Signal De Botrange at 693m – the height of Belgium. A welcome cafe awaits the traveller in this popular skiing area of the Hautes Fagnes Natural Park. There is actually a Signal De Botrange beer available – but as it’s brewed in Colorado – it wasn’t for sale in the cafe.
Luxembourg’s high point was even lower at 558m. There is no cafe but we called in at the nearby smatch supermarche on the N7 road where I glanced at the whisky shelves.
Whiskey Tip No. 4 If you’re going to buy whisky in Europe – check the tax rates first!
There was a bottle of Glenfiddich for 11 euro – and that Belgian Lambertus for 25 – it cost nearer 45 in Aachen! Oh dear -not enough homework done!
I also didn’t do my homework when I found a Luxembourg distillery after I returned home too!
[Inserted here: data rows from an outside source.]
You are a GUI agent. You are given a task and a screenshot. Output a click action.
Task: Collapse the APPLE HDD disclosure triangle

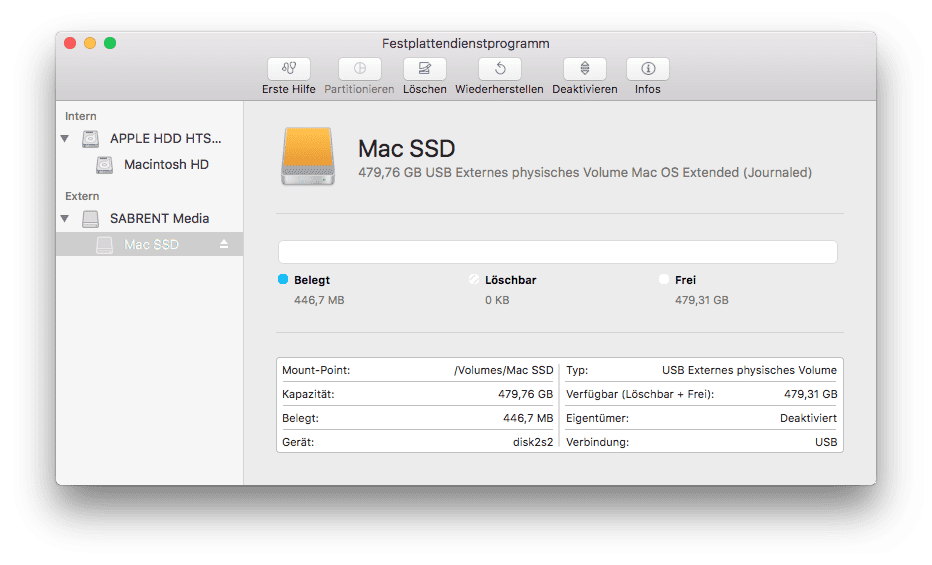[x=65, y=139]
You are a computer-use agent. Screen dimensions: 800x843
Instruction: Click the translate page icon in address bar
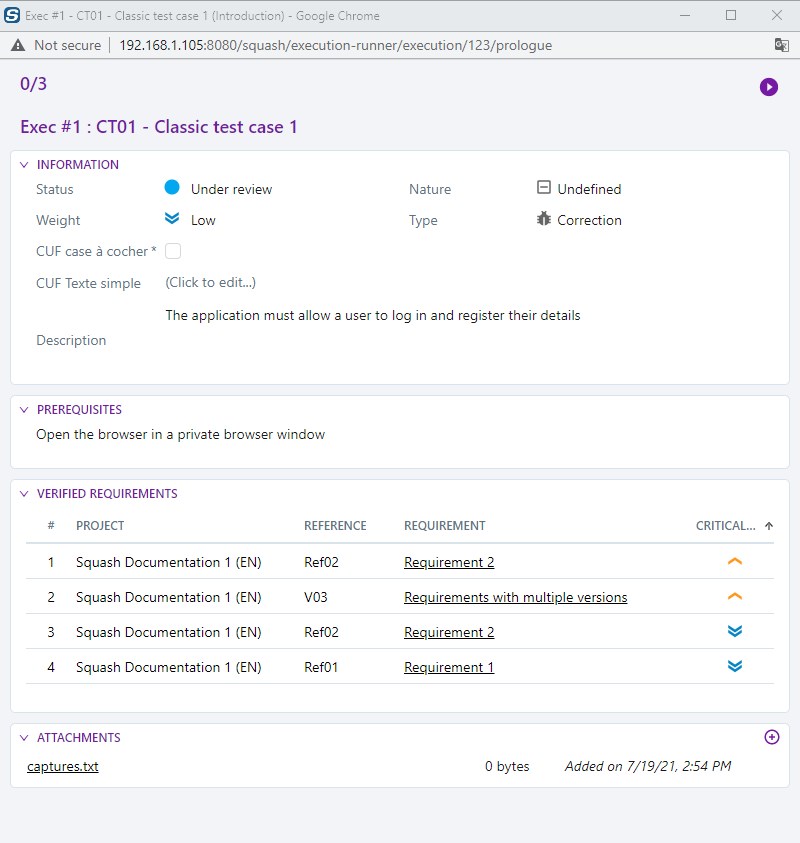coord(781,45)
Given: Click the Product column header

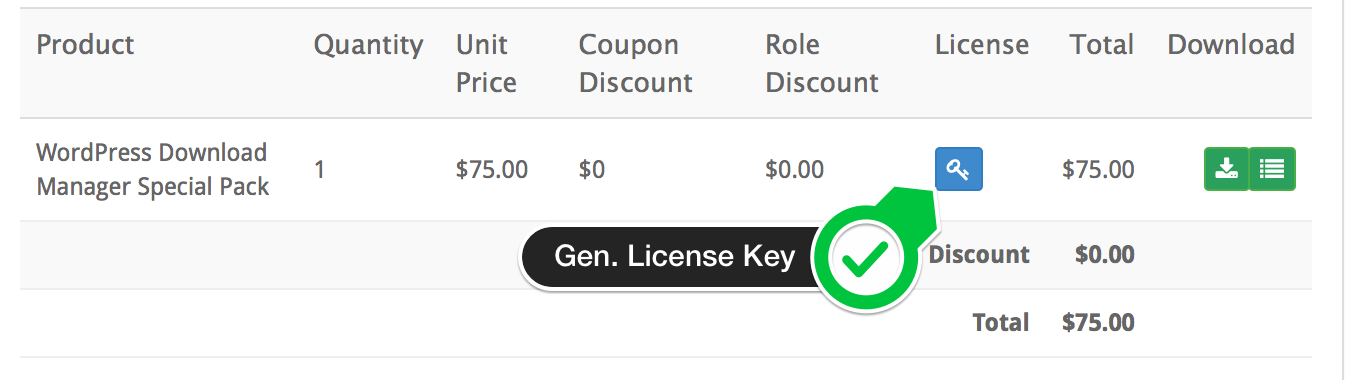Looking at the screenshot, I should click(85, 45).
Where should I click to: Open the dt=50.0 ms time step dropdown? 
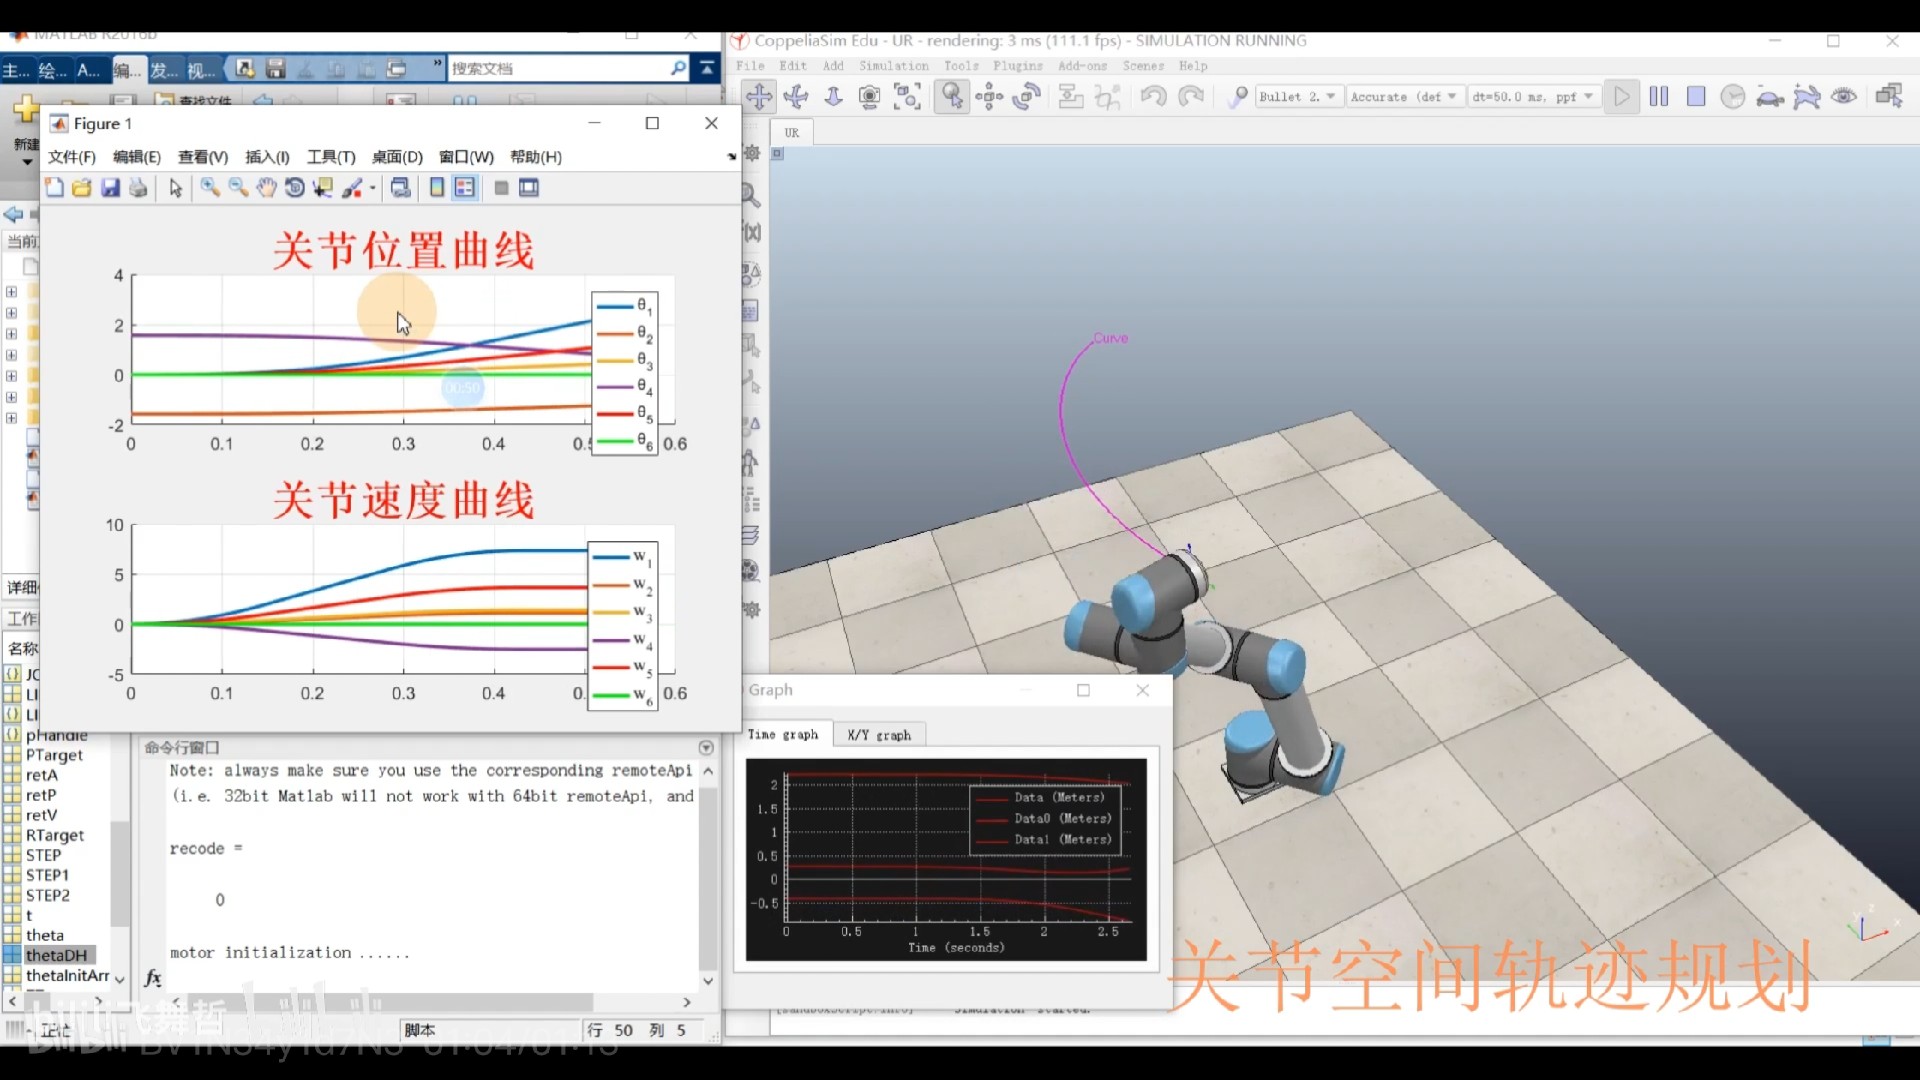click(x=1532, y=96)
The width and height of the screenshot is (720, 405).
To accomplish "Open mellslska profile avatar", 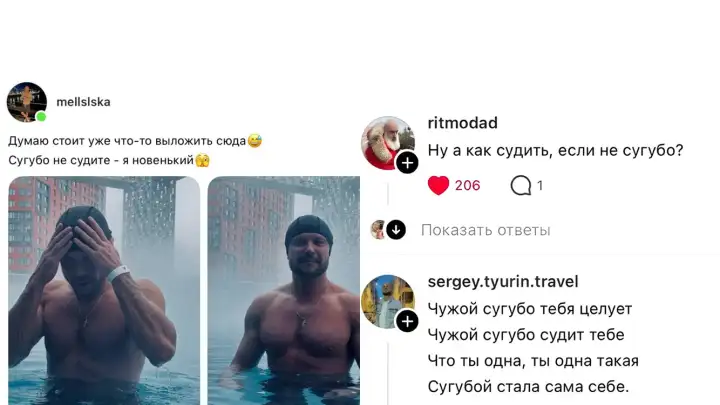I will (x=27, y=102).
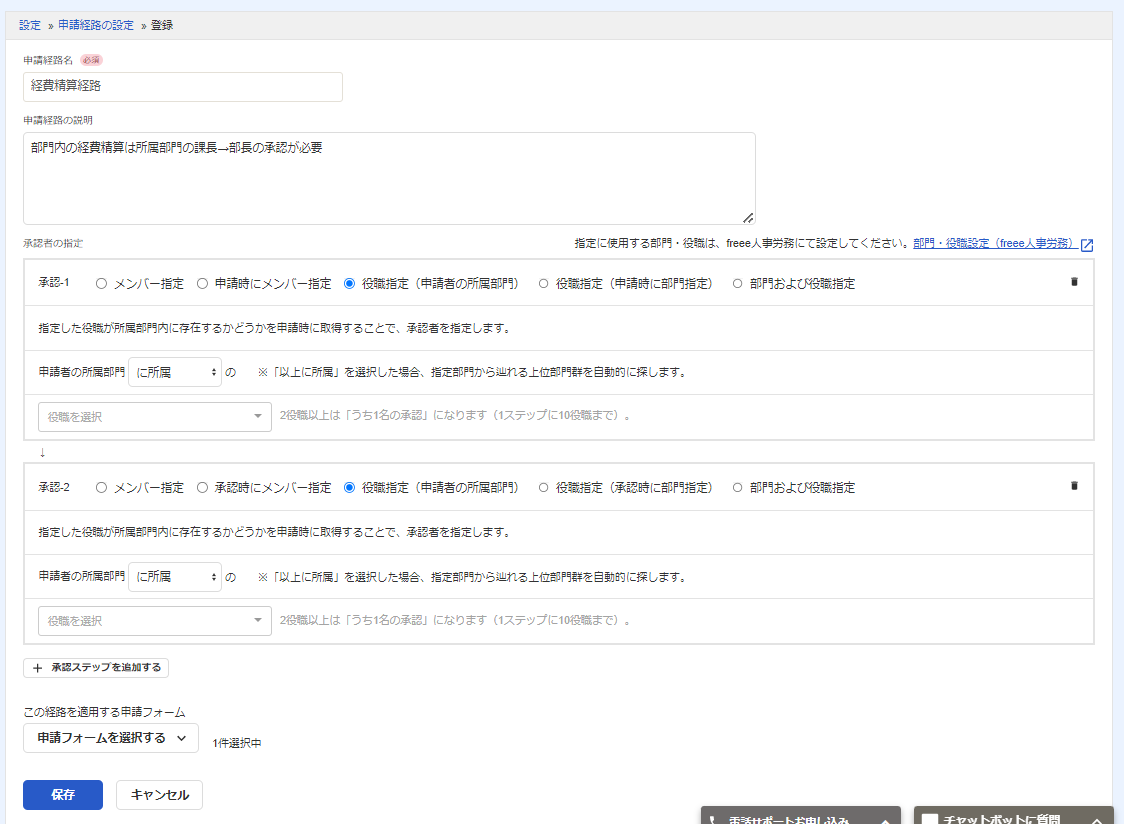Expand the チャットボットに質問 panel chevron
The width and height of the screenshot is (1124, 824).
[x=1096, y=820]
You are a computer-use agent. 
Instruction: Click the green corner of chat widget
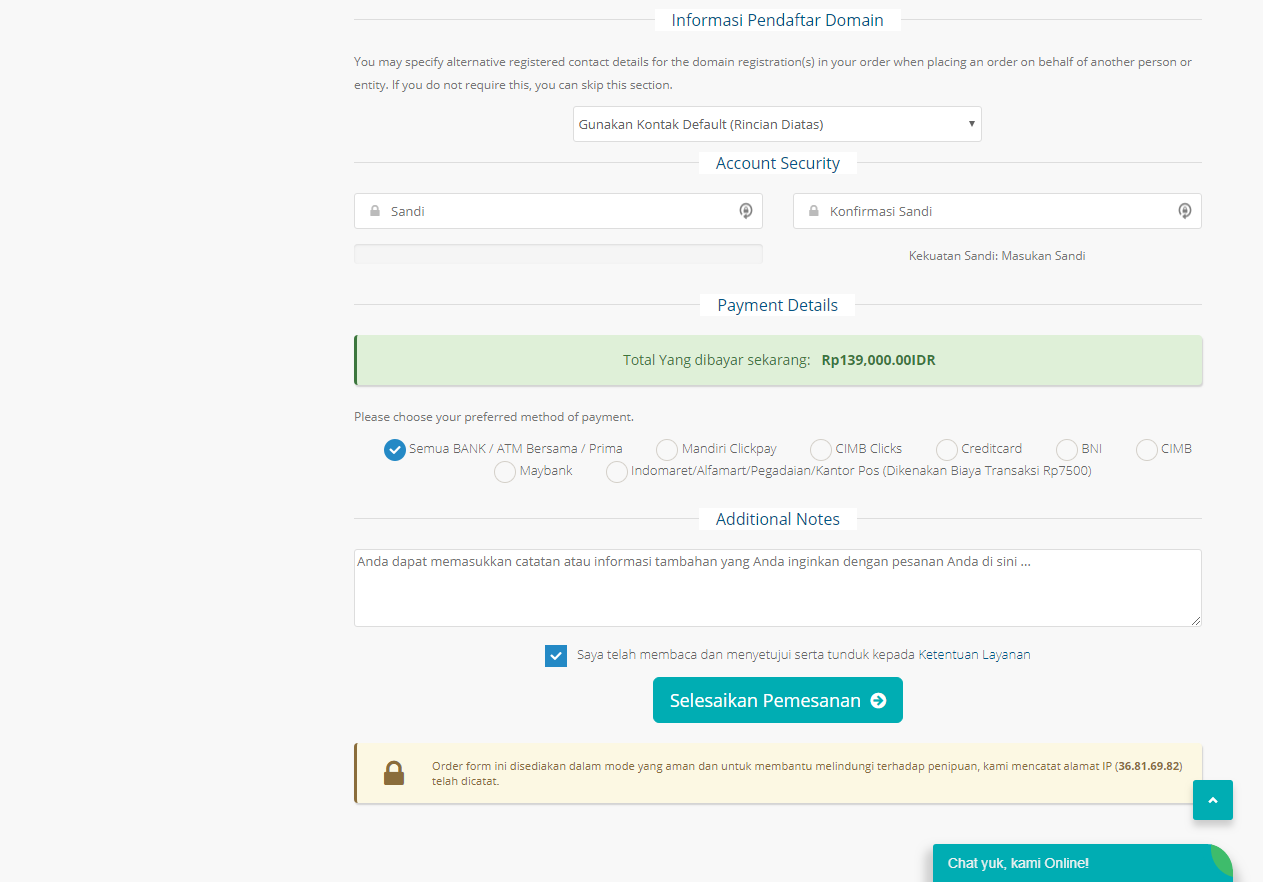tap(1222, 854)
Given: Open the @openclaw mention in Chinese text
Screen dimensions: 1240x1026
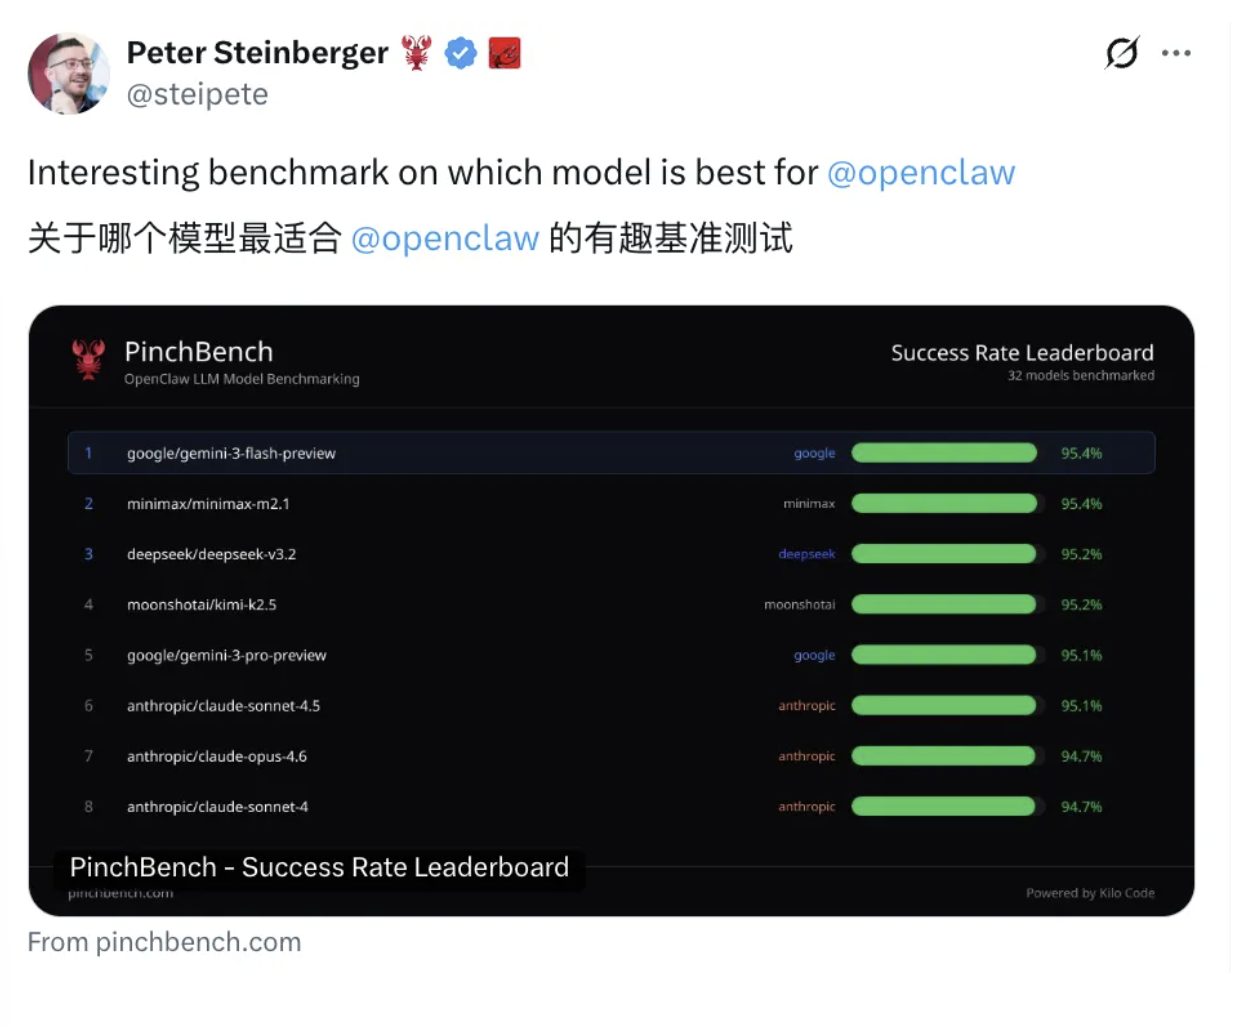Looking at the screenshot, I should coord(445,238).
I think a European Whisky Distillery Tour could be in order!
The Dutch distilleries I did know about – but they were a little off our route the following day. I was hoping there would be some on the menu when we called in for a meal in Maastricht but alas no such luck.
As with all holidays – time flies – and so we began our return journey via train to Cologne for the evening. There were more whisky shops – but none open during my time in this picturesque city. I made do with a refreshing pint of wheat beer enjoyed whilst taking a lovely cruise along the majestic Rhine on what proved to be the warmest day of the trip.
The last whiskey purchase was courtesy of Heinemann Duty Free at the airport. Sadly there were no German expressions – but I did pick up a bottle of something which seems to be a private bottling for a German wine merchants.
Now this 10 year old single malt tastes as lovely and picturesque as the pretty little village it’s named after in Wester Ross, Scotland – but if you go looking for a distillery there you won’t find one.
William Maxwell are marked as the bottlers but an internet search leads you to the well respected and award winning independent bottlers Ian Macleod from whom this very drinkable dram may originate. There is no indication of the distillery it came from unless you narrow it down to Highland printed on the label.
So there you go – a European Whisky Odyssey – plenty discovered and a lot more to find.
What have been your European discoveries? It’s a growing market with new releases all the time.